Esther Peña, spokesperson for the PSOE leadership, on Monday at the party’s national headquarters.PSOE

Normally, the Board of Spokespersons approves and gives approval on Tuesdays to the matters that are included in the agenda of the following week’s plenary session, but this Tuesday it is not planned to hold that meeting, so there is speculation with two options: that the amnesty plenary session is delayed until the following week (March 19, 20 and 21) or that the president, the socialist Francina Armengol, makes use of her prerogatives and sets a special and extraordinary session, as has happened on previous occasions, and anticipate that plenary session for some day next week.

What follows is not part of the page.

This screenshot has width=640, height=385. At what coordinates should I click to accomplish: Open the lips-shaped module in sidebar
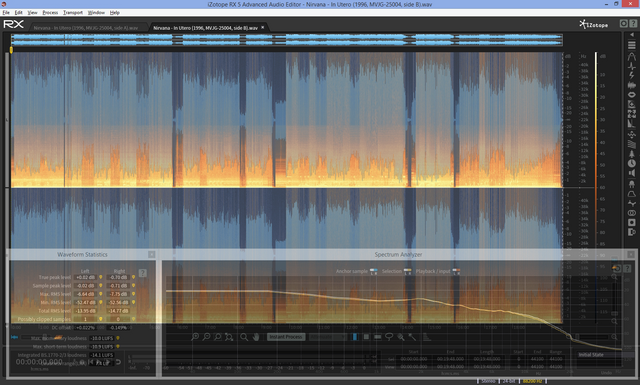point(631,95)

That whole mess has yet to be resolved.

The Minister of the Presidency, Félix Bolaños, and the organization secretary of the PSOE, Santos Cerdán, finalize the pact with Junts in this context and against the clock in the midst of an information blackout. The same happens with Puigdemont’s party, where Jordi Turull, hospitalized a week ago after suffering heart failure, plays a crucial role.

At Junts they defend silence. “Doing it this way is working well for us,” they claim from the party, reluctant to reveal data about their demands about the content of the amnesty. The argument is to cut off the tap on possible leaks so as not to jeopardize the progress of the negotiation. Without cameras or microphones, there are several party sources who admit that the drafting of the law is on track and that, this time, no surprises are expected when it comes to voting on it in Congress.

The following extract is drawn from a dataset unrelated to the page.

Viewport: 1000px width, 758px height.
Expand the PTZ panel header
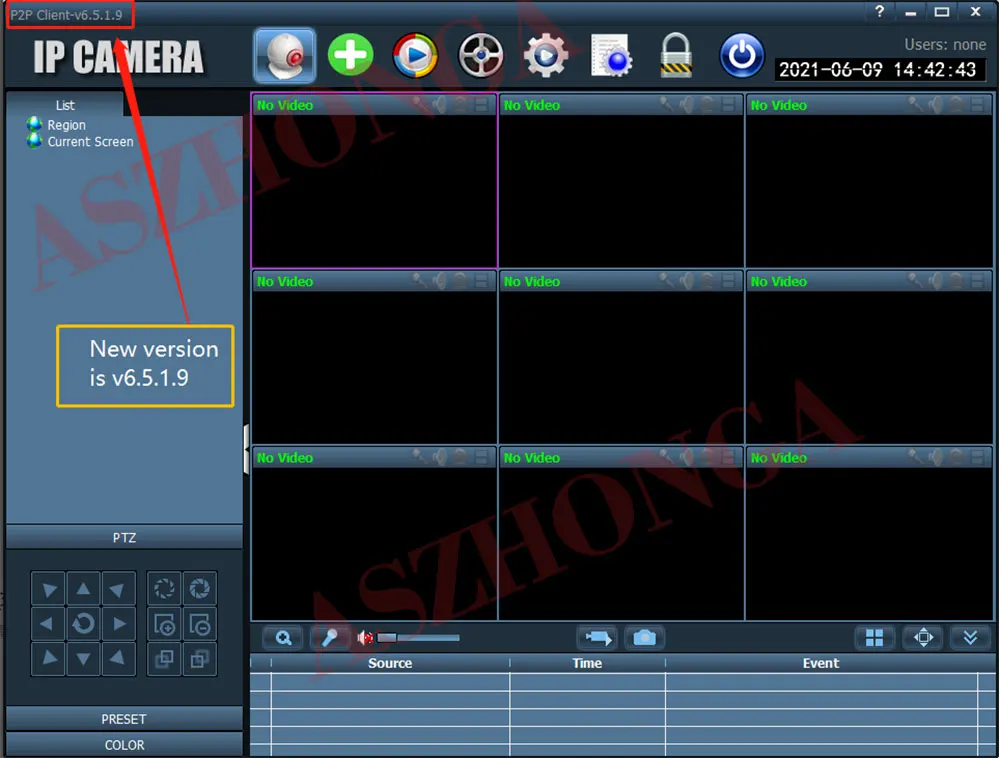[x=124, y=537]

Junts defends that its vote against the amnesty on January 30 in Congress will serve to give more “robustness” to the articles and limit, in the future, the margin for possible judicial actions that seek to put in check the effectiveness of the judicial relief to those prosecuted for events related to the process. Laura Borràs, president of the party, sent a message to the Judiciary over the weekend and warned that Junts will continue “without giving up anything.”

Puigdemont himself designs, together with his lawyer Gonzalo Boye, Junts’ claims for the amnesty law. Just a small group of people trusted by the former president He is aware of the evolution of the conversations with the PSOE. The final stretch of the negotiation has coincided with the heart condition suffered by Jordi Turull, general secretary of the party and transmitter between Puigdemont and the Junts spokesperson in Congress, Míriam Nogueras. After undergoing surgery twice last week, Turull has not rested and has been involved in the outcome of the negotiation. On Saturday he reacted to statements by Jaume Asens regarding an “imminent” agreement for the amnesty, pointing out that only Junts is competent to report on the status of “negotiations with other political forces.”

But neither the Government nor the pro-independence parties doubt that the agreement will be public soon. “Our mission is for the law to be approved and applied,” said ERC spokesperson Raquel Sans, “optimistic” that the ruling on the grace measure will go ahead on Thursday. Esquerra, which is in negotiations with both the Socialists and representatives of Junts, insists that the “margin for maneuver is very small” regarding a possible change in the text, reports Camilo S. Baquero. “From ERC we have always insisted that the sooner the amnesty is approved, the better; There are people whose lives are bogged down,” Sans concluded. The spokesperson gave as an example the start of the trial of the president of her parliamentary group, Josep María Jové, or the Minister of Culture, Natàlia Garriga: they will sit in the dock from April 10 to respond in the case she is investigating. the preparations for the 1-O vote, declared illegal by the Constitutional Court.

Despite the expectations that this time there will be an agreement, ERC sources recognize the distrust that Junts generates in them. The widespread feeling among Republicans is that Puigdemont’s party has delayed the approval in vain, lurching about the content or making people believe that a “magical draft” will stop the “political drift” that they consider has taken over part of the judiciary in its effort to overthrow the law, which would mean the abrupt end of the legislature.